We all learn geography in school.  We understand intellectually that there are countries other than our own, and perhaps we know some of their history, but there's a detached quality to that knowledge.  They are over there, we are over here, and never the twain shall meet.  

We might learn a little more if we live somewhere (most likely a city) that has a large, culturally diverse immigrant population.  We might often eat dishes native to another country, although we don't necessarily give much thought to where these culinary traditions actually came from.

It can be difficult to understand how small the world is without travelling.  A torturous 12 hour flight can take you somewhere that seems totally different when you first step off the plane, but soon enough it feels more familiar, and you start to just get it.  It's no longer some abstract concept linked to an area of the world map.  The more you travel, the more human that map becomes.

Seeing individual faces instead of faceless masses.

Travelling can allow you to meet people who live very differently from the way you do, but despite that, it quickly becomes clear that they are very much the same as us.  It/s easier to see that shared humanity when that juxtaposition of same and different is right in front of our faces.

Few travellers will get through their trips without accumulating stories of the kindness and generosity of strangers.  Even if you're in a poor country and start to feel as though people see you as a walking ATM, people are still kind.  On so many occasions when people could have easily dismissed me as some stupid white chick who only speaks English, people have taken pity on my confusion and helped me, even if the only English word they knew was hello.  In many countries, people are thrilled when I play with their children.  In Jordan, a lady shrouded in a niqab helped to pose her children so I could get a good photo with them.  No matter what divides us, we are all the same.

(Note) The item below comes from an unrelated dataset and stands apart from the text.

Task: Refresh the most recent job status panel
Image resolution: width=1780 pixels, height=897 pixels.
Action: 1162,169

Even if you go to an all-inclusive resort in Mexico and never leave the sheltered confines of the resort, it will become apparent that a Mexican is not a murderer or a rapist, but rather the amazing resort staff member who remembers your name, showers you with compliments, and just generally makes you feel like a rockstar.

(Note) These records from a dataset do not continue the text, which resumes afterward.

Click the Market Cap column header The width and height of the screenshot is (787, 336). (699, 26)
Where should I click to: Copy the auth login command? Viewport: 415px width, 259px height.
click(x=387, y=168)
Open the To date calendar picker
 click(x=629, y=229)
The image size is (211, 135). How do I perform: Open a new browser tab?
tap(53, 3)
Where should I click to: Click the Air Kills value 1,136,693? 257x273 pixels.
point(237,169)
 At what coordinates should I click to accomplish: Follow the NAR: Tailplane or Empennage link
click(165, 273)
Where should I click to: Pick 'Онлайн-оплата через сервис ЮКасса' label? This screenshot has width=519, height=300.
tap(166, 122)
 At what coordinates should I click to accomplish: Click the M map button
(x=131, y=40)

Seeing what hardship looks like.

You've likely heard the catchphrase "white people problems."  Travelling really helps to put that in perspective.  Even if you're not seeing the abject poverty of the slums of Mumbai or the favelas of Rio de Janeiro, travelling outside of wealthy nations helps to put into perspective what's important and what's not.  It shows that even when material things are out of reach, people everywhere are just trying to live their best life and do the most they can to find wellbeing for themselves and their loved ones.  It shows that people can be happy with far, far less than what the collective we as first world nationals often think of as necessary.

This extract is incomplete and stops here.